How to show $\exists M, \forall n: |\overset{n}{\underset{k = 1}{\sum}}\cos{(k + \frac{1}{k})}| \leq M$? How to show that $\exists M, \forall n: |\overset{n}{\underset{k = 1}{\sum}}\cos{(k + \frac{1}{k})}| \leq M$?
I tried to prove by finding real part of $\overset{n}{\underset{k = 1}{\sum}}e^{i(k + \frac{1}{k})}$, but it didn't work out.

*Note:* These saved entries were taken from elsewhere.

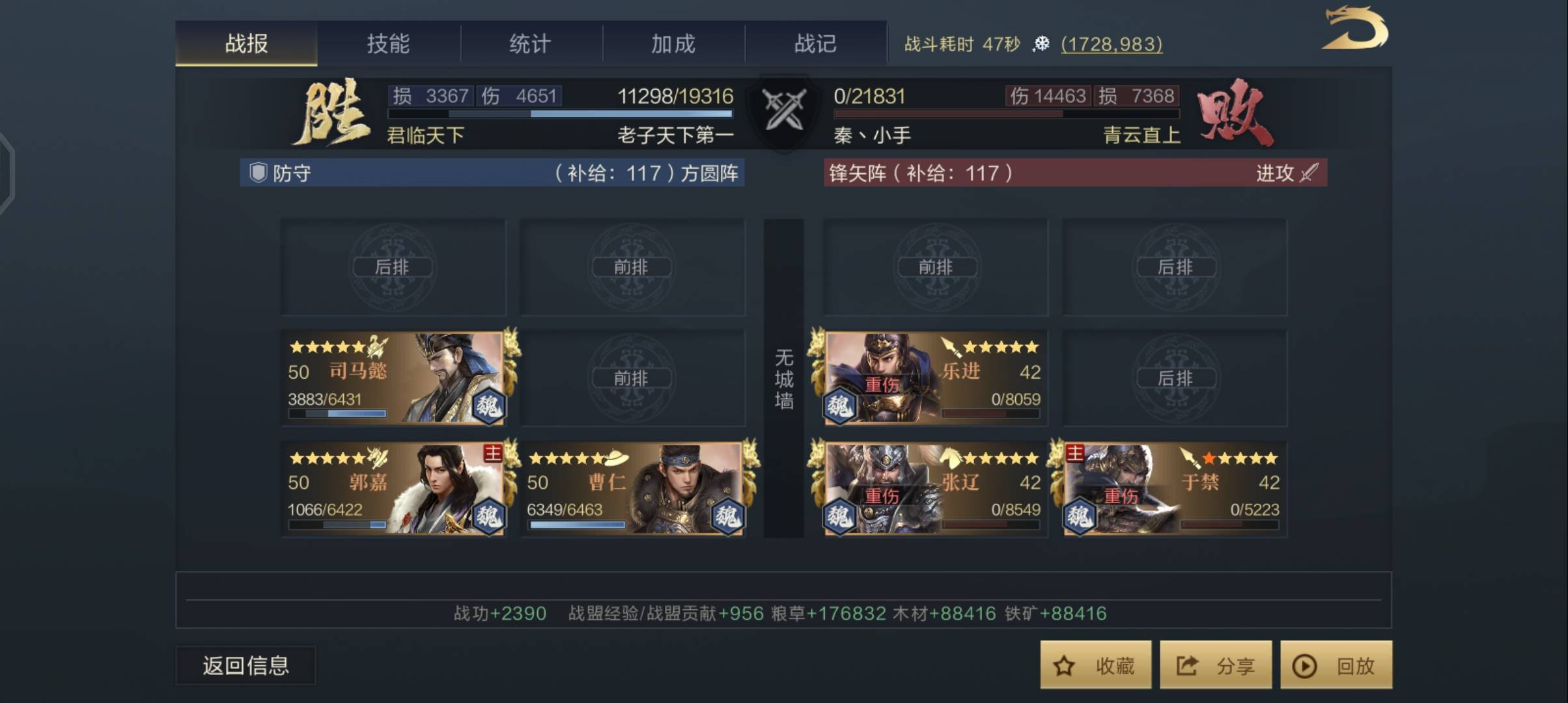Click the star icon on 收藏 button
Screen dimensions: 1568x703
click(1064, 666)
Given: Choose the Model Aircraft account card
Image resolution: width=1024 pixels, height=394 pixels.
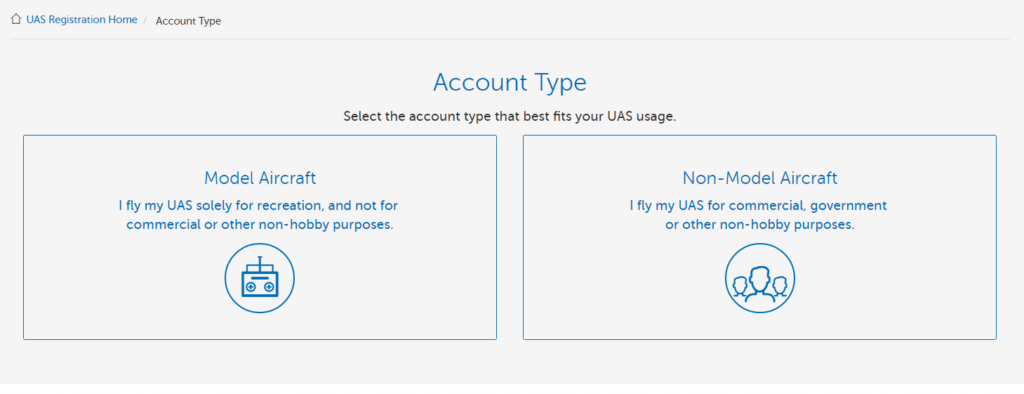Looking at the screenshot, I should pyautogui.click(x=260, y=237).
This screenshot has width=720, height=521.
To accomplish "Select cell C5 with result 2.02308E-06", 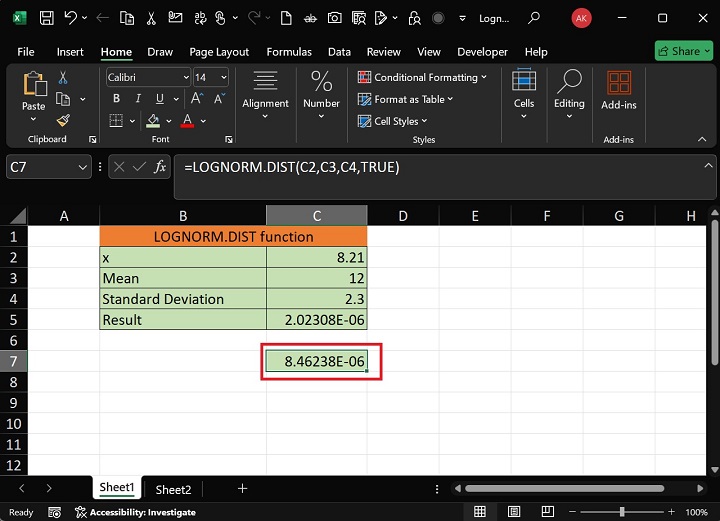I will tap(316, 320).
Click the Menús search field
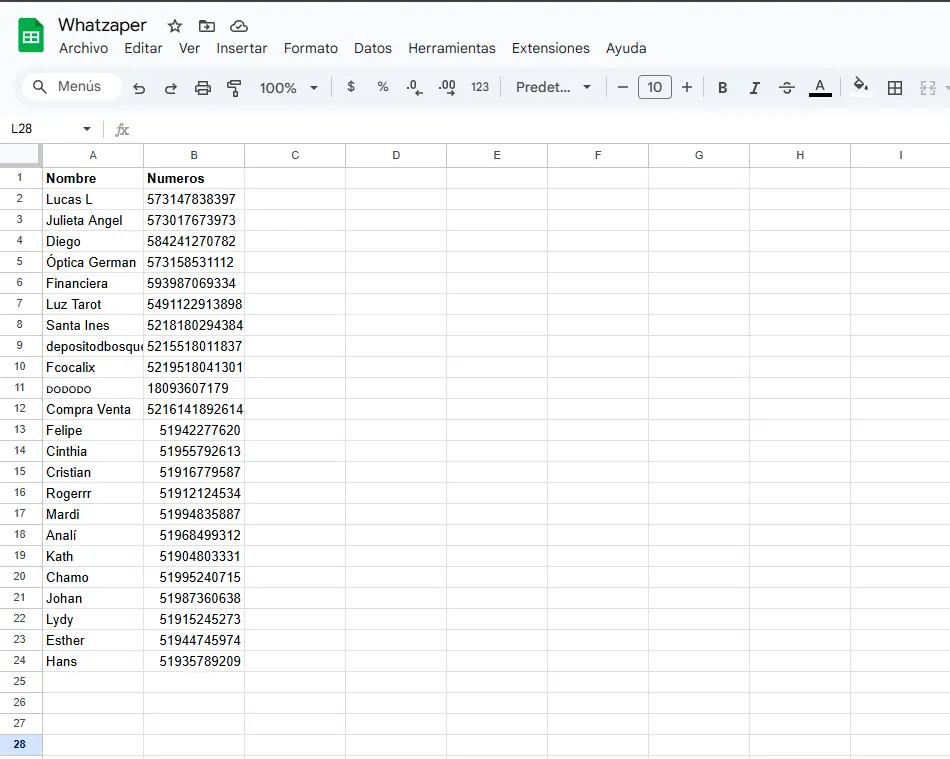Viewport: 950px width, 759px height. 72,87
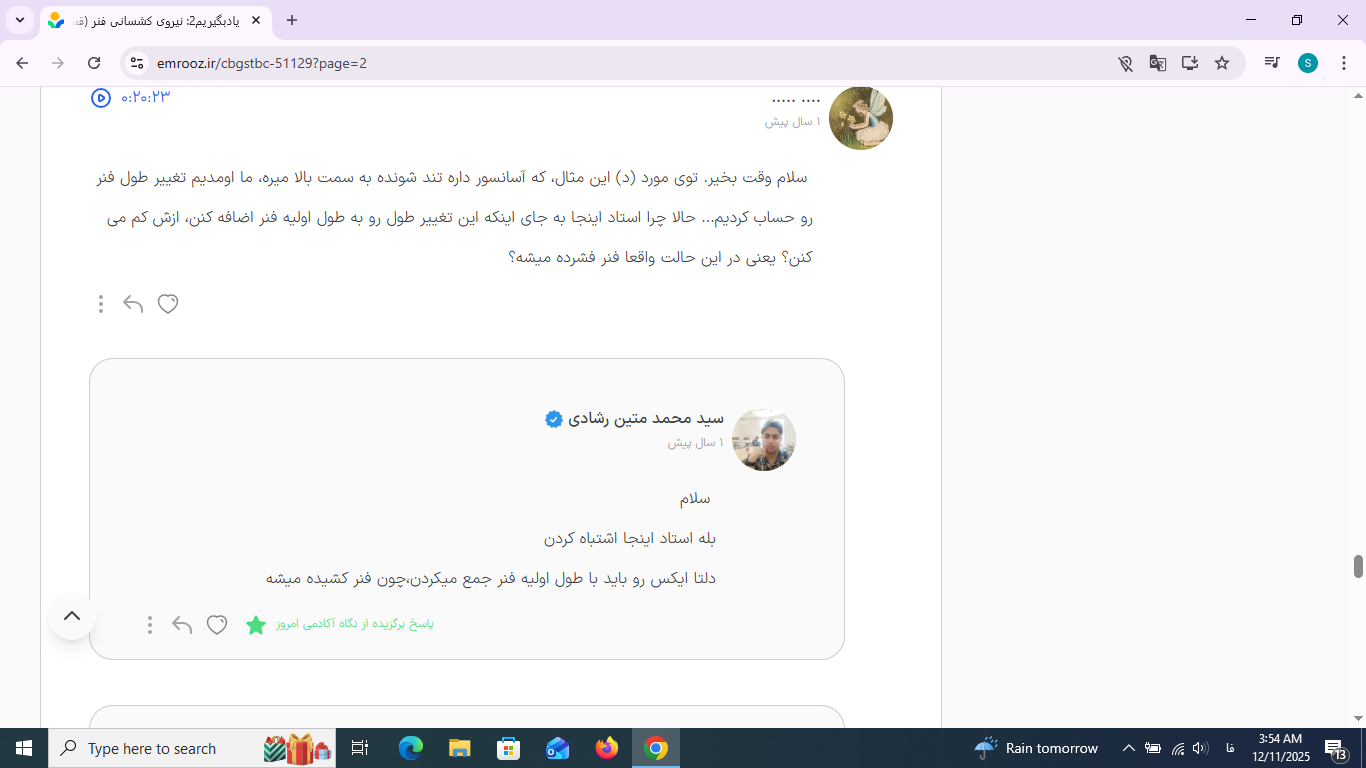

Also since $|\overset{n}{\underset{k = 1}{\sum}}\cos{(k + \frac{1}{k})}| = 
|\overset{n}{\underset{k = 1}{\sum}}(\cos{k}\cos{\frac{1}{k}} - \sin{k}\sin{\frac{1}{k}})| \leq 
|\overset{n}{\underset{k = 1}{\sum}}\cos{k}\cos{\frac{1}{k}}| + |\overset{n}{\underset{k = 1}{\sum}}\sin{k}\sin{\frac{1}{k}}|
$, I tried to find upper bounds for each module, but unsuccessfully.
 A: We have
$$\cos(k+k^{-1})=\cos k\cos (k^{-1})-\sin k\sin(k^{-1})\\
=\cos k-(1-\cos(k^{-1}))\cos k-\sin k\sin(k^{-1})$$
The partial sums $\sum_{k=0}^n\cos k$ and $\sum_{k=1}^n\sin k$ are bounded due to the explicit formula
$$\sum_{k=0}^n(\cos k+i\sin k)=\sum_{k=0}^n e^{ik}={e^{i(n+1)}-1\over e^i-1}$$
Thus series
$$\sum_{k=1}^\infty [1-\cos(k^{-1})]\cos k,\quad \sum_{k=1}^\infty \sin (k^{-1})\sin k$$
are convergent by the Dirichlet test, as the sequences $1-\cos (k^{-1})$ and $\sin(k^{-1})$ are decreasing and convergent to $0.$
Therefore the  partial sums of these series are bounded.
Summarizing the sums
$$\sum_{k=0}^n\cos(k+k^{-1})$$ are bounded since they are represented by three sums, each of them bounded.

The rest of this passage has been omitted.